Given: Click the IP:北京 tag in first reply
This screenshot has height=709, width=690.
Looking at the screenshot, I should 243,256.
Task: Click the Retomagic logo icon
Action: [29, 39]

════════

> **Aim of the exercise**: Repeat the whole listing exactly, keeping every line intact.

> **Your solution**:
Given: Click the IP:北京 tag in first reply
This screenshot has height=709, width=690.
Looking at the screenshot, I should 243,256.
Task: Click the Retomagic logo icon
Action: [29, 39]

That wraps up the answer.